We may not always do good, but we can always refuse to collaborate with evil. That is our choice. For those brave Russians and Jews who defied the KGB in Soviet times, this was a dangerous and costly choice. For us it is as easy as doing the right thing.
Supporting Russia’s campaign against Georgia does not hurt the Jihad, it helps it. It does not hurt Obama, it runs in tandem with what he is already doing. It does not reject NATO’s actions in Yugoslavia, it copies them and endorses them. But above all else, there’s a simple question to be answered here.
Do you want to help the KGB thugs who provided Saddam with the weapons used to murder US soldiers? Who are providing Iran with nuclear technology in order to commit genocide? Who are the largest non-Muslim state sponsoring Islamic terrorism?
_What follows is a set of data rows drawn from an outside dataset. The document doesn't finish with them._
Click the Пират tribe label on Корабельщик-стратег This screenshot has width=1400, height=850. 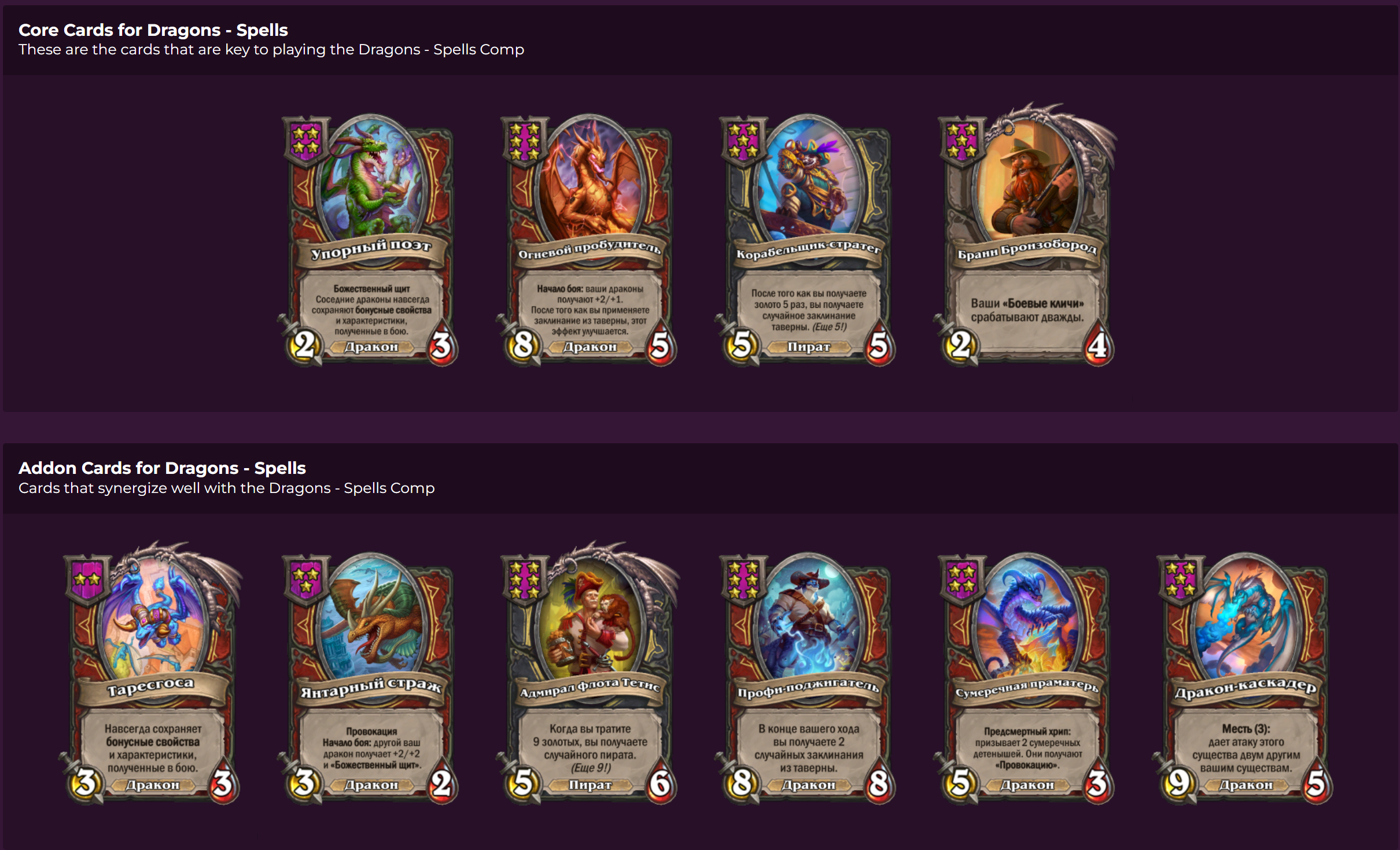coord(808,347)

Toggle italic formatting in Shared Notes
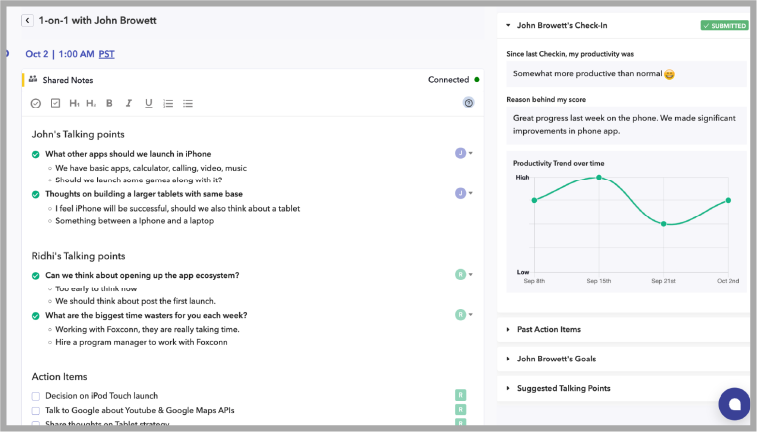tap(128, 103)
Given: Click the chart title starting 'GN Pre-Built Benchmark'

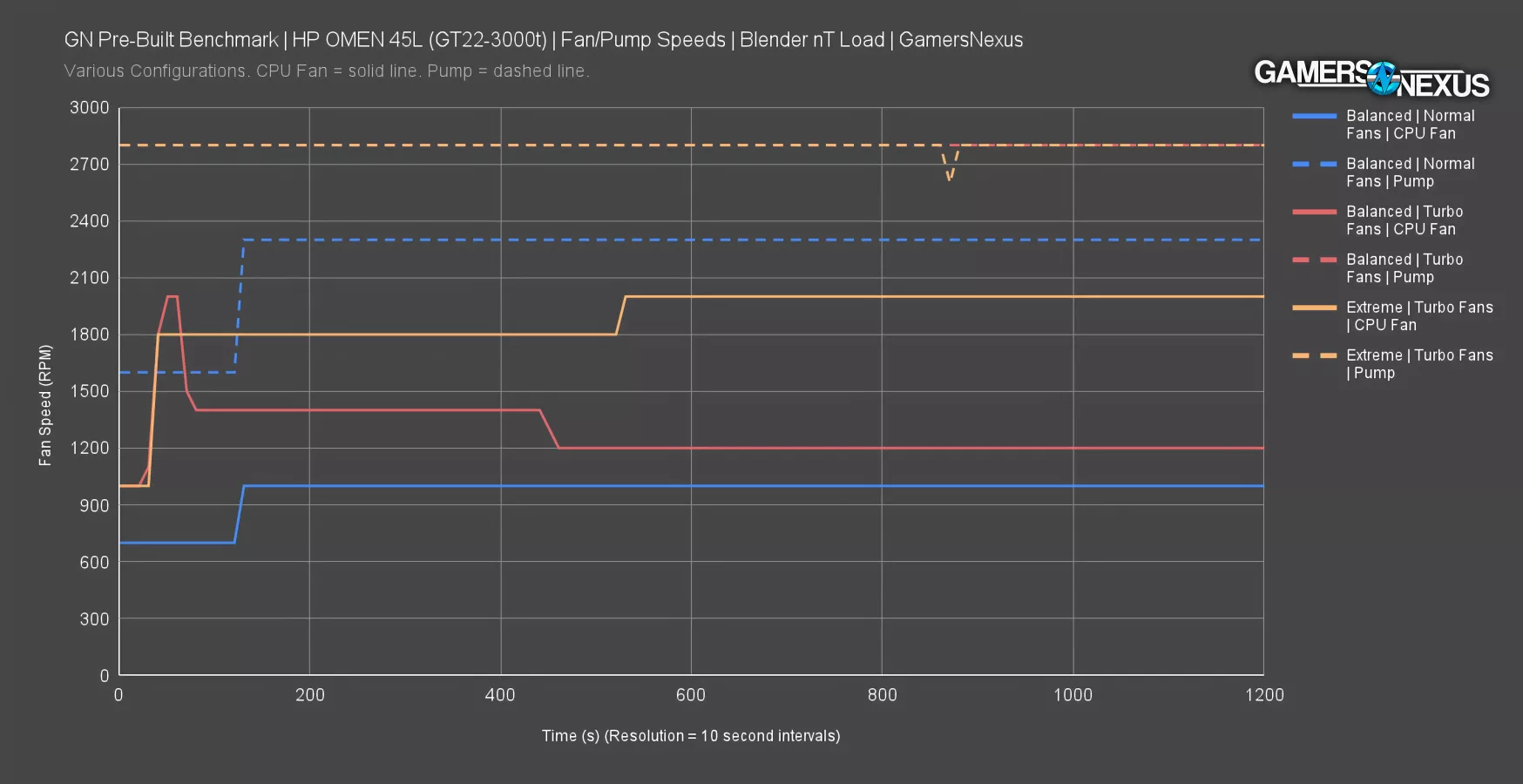Looking at the screenshot, I should pos(543,40).
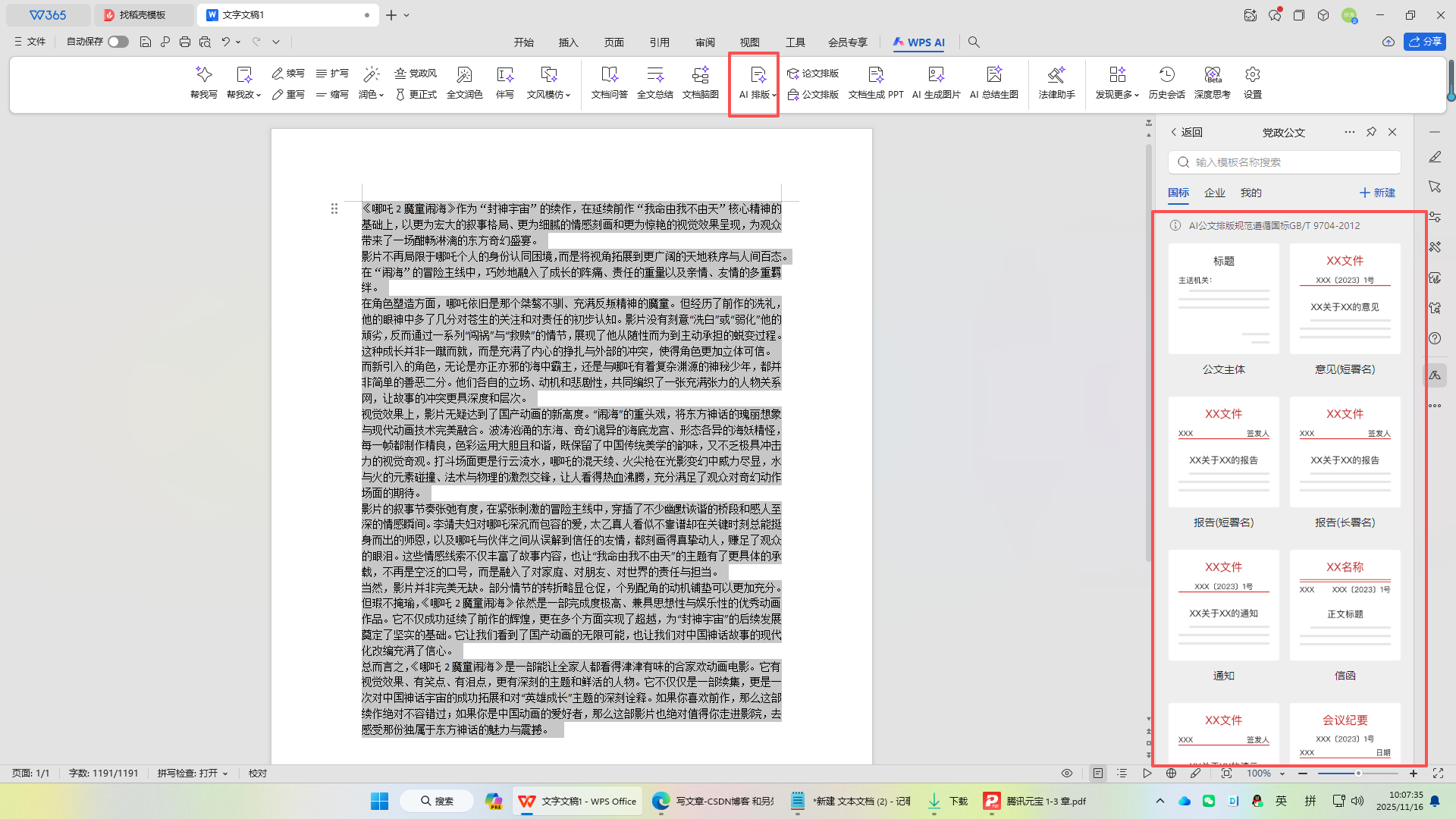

We always have the ability to do the right thing. To refuse to collaborate with evil. To refuse to be Dhimmis for either Islam or the KGB. That is the power of moral choice. That is the power of doing the right thing. That is the power of refusing to collaborate with evil. That is the power of being free. Because the power of evil comes from its ability to seduce you, to trick you, or to finally compel you to serve its ends. The power of good comes from refusing to do its bidding. And that is why only those who refuse to collaborate with evil, are truly free.